É ainda dito que “isso não será suficiente” nas situações que estão cobertas por legislação destinada a aplicar-se em tempos de normalidade e que, por isso, “carecem de um regime jurídico extraordinário, aplicável precisamente neste tempo extraordinário em que vivemos, nomeadamente todo o regime da modificação dos contratos e respetivos pressupostos e limites”. Para o grupo de especialistas urge uma discussão pública “urgente sobre a forma como será feita a renegociação destes contratos”.

Caso não sejam tomadas medidas, haverá uma vaga “sem precedentes de insolvências”.

Governo não quer pagar indemnizações

Entretanto, na semana passada, em comunicado do Conselho de Ministros, o Governo fez saber a aprovação de um diploma que prevê a suspensão das “cláusulas contratuais e disposições normativas que preveem o direito à reposição do equilíbrio financeiro ou a compensação por quebras de utilização em qualquer contrato de execução duradoura em que o Estado ou outra entidade pública sejam parte, incluindo parcerias público-privadas (PPP)”.

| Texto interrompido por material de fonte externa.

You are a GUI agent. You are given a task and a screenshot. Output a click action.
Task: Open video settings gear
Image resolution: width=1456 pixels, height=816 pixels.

Na nota do Conselho de Ministros era ainda dito que “fora do período do estado de emergência, nos contratos em que se preveja expressamente o direito do contraente privado a ser compensado por quebras de utilização ou a ocorrência de uma pandemia como fundamento passível de originar uma pretensão de reposição do equilíbrio financeiro, estas só podem ser realizadas através da prorrogação do prazo de execução das prestações ou de vigência do contrato”. Ou seja, se a pandemia já veio colocar em cima de mesa possíveis conflitos à luz da legislação atual, as mexidas nas regras do jogo pelo Governo fazem antecipar mais desacordos.

O decreto-lei em causa deverá, em breve, ser publicado em Diário da República e aí serão conhecidas em detalhe as mudanças ao nível de eventuais indemnizações das empresas que têm contratos com entidades públicas.

Dois exemplos onde, certamente, haverá desentendimentos é a área das PPP rodoviárias, em que as concessionárias querem ativar o mecanismo de reequilíbrio financeiro para serem indemnizadas pelas perdas de tráfego, e da saúde já que nos hospitais com gestão privada se antecipam mais custos com o tratamento de doentes infetados com o novo coronavírus, bem como o incumprimento da produção definida nos respetivos contratos porque, para dar resposta à covid-19, foram obrigados a desmarcar todos os atos de saúde considerados não urgentes.

Em ambos os casos, uma situação de pandemia enquadra-se nos eventos de força maior que podem dar origem a um reequilíbrio financeiro, previsto neste tipo de contratos. Porém, como já foi referido, as regras estão prestes a mudar.